I had called him on the phone earlier today to ask if I could go to the Chaldean mass with him, and he was cautious. “The bishops just released a letter to the Iraqi Christians telling them to be careful with evangelicals. This is their community: their language, the people they dance with, they worship with, and when you take one person out of the community it is like tearing the fabric of who they are.” I assured him that I wanted to learn only and had no plans of recruiting the Chaldean Christians for my church. He recalled that the Anglican churches had a good history of respecting other traditions so he would talk to the priest there and see if it was OK for me to come. He called back later to let me know it would be fine.
I would have never known we had arrived at the church had it not been for the sign reading “Chaldean Church in XXXXXXX” in front of the apartment building. We walked downstairs to the bottom level and people greeted Denis with the customary “abouna” which is Syriac for “father.”

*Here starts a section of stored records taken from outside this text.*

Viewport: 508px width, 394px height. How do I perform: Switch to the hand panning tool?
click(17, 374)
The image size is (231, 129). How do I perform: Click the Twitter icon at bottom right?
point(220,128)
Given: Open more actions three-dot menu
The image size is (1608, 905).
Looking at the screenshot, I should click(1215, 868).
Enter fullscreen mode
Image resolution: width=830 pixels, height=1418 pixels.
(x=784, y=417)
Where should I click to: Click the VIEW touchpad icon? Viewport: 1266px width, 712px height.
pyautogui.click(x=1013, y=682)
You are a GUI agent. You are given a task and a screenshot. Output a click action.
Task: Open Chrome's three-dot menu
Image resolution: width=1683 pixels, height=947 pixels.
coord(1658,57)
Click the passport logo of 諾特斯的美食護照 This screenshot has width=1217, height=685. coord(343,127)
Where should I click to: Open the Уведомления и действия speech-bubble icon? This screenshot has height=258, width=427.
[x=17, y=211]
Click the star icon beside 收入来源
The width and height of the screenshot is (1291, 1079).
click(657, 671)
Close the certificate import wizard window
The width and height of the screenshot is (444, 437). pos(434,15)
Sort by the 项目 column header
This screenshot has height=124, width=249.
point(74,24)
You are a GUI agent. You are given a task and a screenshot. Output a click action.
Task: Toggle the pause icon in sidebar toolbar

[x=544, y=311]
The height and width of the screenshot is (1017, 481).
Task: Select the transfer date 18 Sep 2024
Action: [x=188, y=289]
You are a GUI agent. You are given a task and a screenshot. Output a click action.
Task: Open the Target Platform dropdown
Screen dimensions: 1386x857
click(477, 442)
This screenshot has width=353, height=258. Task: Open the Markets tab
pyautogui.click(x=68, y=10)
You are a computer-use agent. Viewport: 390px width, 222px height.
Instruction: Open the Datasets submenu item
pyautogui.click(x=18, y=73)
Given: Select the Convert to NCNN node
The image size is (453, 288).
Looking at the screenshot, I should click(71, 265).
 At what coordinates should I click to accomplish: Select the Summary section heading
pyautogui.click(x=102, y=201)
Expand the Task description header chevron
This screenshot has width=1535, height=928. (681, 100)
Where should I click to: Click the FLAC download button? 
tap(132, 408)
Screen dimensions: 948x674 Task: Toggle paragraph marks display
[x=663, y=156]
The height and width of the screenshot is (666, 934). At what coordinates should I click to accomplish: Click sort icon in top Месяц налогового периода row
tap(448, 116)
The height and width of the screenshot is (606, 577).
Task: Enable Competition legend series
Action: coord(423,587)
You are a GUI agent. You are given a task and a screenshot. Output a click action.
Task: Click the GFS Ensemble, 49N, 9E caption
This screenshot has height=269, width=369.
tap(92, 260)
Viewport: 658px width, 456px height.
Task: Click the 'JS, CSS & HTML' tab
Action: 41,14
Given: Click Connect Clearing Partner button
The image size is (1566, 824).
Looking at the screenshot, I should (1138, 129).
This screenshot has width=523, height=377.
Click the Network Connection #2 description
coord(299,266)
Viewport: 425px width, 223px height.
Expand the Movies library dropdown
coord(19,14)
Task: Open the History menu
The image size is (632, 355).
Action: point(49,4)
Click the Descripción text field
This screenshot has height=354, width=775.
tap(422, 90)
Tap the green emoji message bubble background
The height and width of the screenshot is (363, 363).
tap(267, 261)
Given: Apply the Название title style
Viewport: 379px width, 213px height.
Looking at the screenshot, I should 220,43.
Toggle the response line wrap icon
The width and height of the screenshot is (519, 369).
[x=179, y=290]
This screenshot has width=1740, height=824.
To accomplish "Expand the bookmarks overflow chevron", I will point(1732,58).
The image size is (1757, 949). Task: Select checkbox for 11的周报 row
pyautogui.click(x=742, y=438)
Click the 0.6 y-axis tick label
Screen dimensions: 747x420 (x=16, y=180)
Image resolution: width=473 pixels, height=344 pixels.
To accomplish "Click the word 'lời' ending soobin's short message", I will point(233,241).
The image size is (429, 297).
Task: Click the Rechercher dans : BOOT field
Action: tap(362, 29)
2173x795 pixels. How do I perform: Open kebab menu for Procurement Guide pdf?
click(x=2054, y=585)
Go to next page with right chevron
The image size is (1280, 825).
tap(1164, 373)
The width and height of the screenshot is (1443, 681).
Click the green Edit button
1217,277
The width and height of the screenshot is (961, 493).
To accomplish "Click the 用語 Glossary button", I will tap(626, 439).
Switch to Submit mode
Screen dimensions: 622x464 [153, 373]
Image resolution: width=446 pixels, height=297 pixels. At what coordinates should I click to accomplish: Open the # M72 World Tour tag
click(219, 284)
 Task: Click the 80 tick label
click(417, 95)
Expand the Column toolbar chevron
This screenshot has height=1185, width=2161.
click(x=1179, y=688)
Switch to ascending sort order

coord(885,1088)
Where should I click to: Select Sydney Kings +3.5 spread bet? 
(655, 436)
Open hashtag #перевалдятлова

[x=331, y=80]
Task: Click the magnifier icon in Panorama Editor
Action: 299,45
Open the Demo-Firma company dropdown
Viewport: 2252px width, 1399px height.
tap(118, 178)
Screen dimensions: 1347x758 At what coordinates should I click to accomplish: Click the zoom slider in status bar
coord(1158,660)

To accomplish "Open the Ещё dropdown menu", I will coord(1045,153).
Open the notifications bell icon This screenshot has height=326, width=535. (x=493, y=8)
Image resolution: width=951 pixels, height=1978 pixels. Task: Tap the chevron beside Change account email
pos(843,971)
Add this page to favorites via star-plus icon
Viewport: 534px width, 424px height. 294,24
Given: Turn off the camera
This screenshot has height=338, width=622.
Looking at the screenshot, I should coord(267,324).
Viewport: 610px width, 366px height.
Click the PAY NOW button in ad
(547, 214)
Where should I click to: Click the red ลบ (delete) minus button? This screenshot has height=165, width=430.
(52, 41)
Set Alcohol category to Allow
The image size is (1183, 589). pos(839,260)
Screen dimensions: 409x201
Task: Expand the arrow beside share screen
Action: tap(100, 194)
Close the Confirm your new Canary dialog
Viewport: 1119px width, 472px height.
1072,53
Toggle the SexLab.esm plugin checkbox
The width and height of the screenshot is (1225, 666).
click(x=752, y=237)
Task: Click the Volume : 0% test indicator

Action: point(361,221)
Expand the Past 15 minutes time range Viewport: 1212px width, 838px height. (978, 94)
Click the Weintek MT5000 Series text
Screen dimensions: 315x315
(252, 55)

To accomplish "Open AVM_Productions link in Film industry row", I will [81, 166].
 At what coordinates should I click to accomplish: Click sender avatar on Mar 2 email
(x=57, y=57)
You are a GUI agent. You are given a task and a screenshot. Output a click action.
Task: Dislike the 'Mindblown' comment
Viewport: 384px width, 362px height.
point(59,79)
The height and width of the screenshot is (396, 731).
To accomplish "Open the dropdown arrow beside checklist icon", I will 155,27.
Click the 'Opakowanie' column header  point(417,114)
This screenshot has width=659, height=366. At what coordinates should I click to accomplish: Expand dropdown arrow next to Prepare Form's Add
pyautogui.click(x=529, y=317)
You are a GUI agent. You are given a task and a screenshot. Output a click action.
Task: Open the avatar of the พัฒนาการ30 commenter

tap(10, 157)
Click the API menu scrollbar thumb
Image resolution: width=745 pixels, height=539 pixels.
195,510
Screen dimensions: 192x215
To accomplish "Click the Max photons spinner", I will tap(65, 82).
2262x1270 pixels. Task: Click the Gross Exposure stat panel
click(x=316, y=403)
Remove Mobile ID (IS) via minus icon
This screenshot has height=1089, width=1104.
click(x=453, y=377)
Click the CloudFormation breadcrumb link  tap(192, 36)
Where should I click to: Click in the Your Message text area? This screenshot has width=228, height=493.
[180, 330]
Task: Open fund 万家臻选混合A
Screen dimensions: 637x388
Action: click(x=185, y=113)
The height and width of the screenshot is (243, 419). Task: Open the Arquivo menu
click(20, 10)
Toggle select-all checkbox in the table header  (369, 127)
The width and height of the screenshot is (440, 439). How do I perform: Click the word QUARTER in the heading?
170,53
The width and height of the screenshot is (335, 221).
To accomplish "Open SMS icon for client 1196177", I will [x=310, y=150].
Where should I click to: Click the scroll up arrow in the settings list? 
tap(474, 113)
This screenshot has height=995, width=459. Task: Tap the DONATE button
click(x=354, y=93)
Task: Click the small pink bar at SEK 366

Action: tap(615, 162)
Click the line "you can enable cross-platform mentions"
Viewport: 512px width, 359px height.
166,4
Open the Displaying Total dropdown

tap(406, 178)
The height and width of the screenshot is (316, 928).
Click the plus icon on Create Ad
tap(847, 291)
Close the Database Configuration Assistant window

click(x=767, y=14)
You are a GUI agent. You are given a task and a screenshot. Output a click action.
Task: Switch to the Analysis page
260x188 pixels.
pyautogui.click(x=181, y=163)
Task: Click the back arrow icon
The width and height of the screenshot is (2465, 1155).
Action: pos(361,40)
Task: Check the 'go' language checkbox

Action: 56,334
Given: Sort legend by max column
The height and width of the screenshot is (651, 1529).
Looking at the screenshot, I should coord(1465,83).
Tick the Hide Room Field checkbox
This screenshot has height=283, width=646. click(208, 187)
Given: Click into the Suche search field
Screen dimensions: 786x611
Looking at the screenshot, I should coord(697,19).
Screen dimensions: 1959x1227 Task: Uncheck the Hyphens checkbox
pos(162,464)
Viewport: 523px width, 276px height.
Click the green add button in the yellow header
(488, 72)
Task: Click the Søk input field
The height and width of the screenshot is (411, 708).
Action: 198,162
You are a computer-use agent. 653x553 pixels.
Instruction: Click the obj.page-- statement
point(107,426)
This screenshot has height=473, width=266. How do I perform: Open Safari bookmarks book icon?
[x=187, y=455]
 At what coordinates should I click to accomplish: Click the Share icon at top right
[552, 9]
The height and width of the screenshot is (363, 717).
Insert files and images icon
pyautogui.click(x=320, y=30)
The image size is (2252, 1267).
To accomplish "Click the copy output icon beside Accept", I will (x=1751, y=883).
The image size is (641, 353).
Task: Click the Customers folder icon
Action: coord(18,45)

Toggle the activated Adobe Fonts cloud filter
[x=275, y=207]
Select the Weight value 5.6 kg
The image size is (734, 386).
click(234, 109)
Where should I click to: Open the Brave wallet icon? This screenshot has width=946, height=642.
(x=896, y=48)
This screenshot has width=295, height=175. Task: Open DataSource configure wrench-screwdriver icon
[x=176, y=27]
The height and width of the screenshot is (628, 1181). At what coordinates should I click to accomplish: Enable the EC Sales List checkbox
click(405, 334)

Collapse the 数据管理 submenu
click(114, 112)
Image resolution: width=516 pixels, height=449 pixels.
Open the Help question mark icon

The church was basically a living room and dining room with the doors dividing them removed. Plastic garden chairs were set up in rows and about 15 people were inside saying the rosary in Arabic. Denis checked to see if the priest there was available, he was not. “He is in the office, which is also his bedroom, counseling a married couple.” Checking in another room revealed a small group of young women learning Syriac, or as it is called here “Suriani,” a Semitic language closely related to the Aramaic that Jesus spoke on a daily basis. It only survives as the liturgical language of the Chaldean church.
There are a massive number of Iraqis here—something that makes the local population quite bitter as prices for everything from apartments to bread to gas has gone up because of this large influx of people in a country with a population of about five million. At this Monday evening mass there were over thirty people, including some teenagers. Many of the women cover their heads during prayer or when they take communion, a common practice here among all Christians.
The church was very simple, aside from the chairs everything could have been packed into a suburban in an hour. There were inexpensive portraits of the Sacred Heart, the Virgin Mary, the Holy Family, and the baptism of our Lord hanging from walls. The mass was mostly in Suriani. I did not understand much, but I gathered that the Gospel reading was from John 6.
The Chaldean Catholic Church of Babylon (its full name) is the church of the great majority of Christians in Iraq. It is one of the many churches in communion with the Holy See and the bishop of Rome (the Pope). But they are not Roman Catholics: they have their own bishops, their own liturgy, their own church laws, and so on. The senior bishop in the church is the Patriarch of Babylon (Baghdad).
There is tension between the evangelicals here, who view the Catholic and Orthodox as unsaved people who need to know the Lord, and therefore it is necessary for them to join an evangelical church. The Chaldeans are hostile to the evangelicals, viewing them as thieves and poachers who take advantage of a church that is already in a very difficult situation.
Let us pray that our Chaldean brethren would be zealous for the Gospel and filled with the power of the Spirit. Let us pray for our evangelical brethren, that they would be humble before a church that has perdured for centuries in a hostile, Islamic culture. Both communities have much to learn from each other.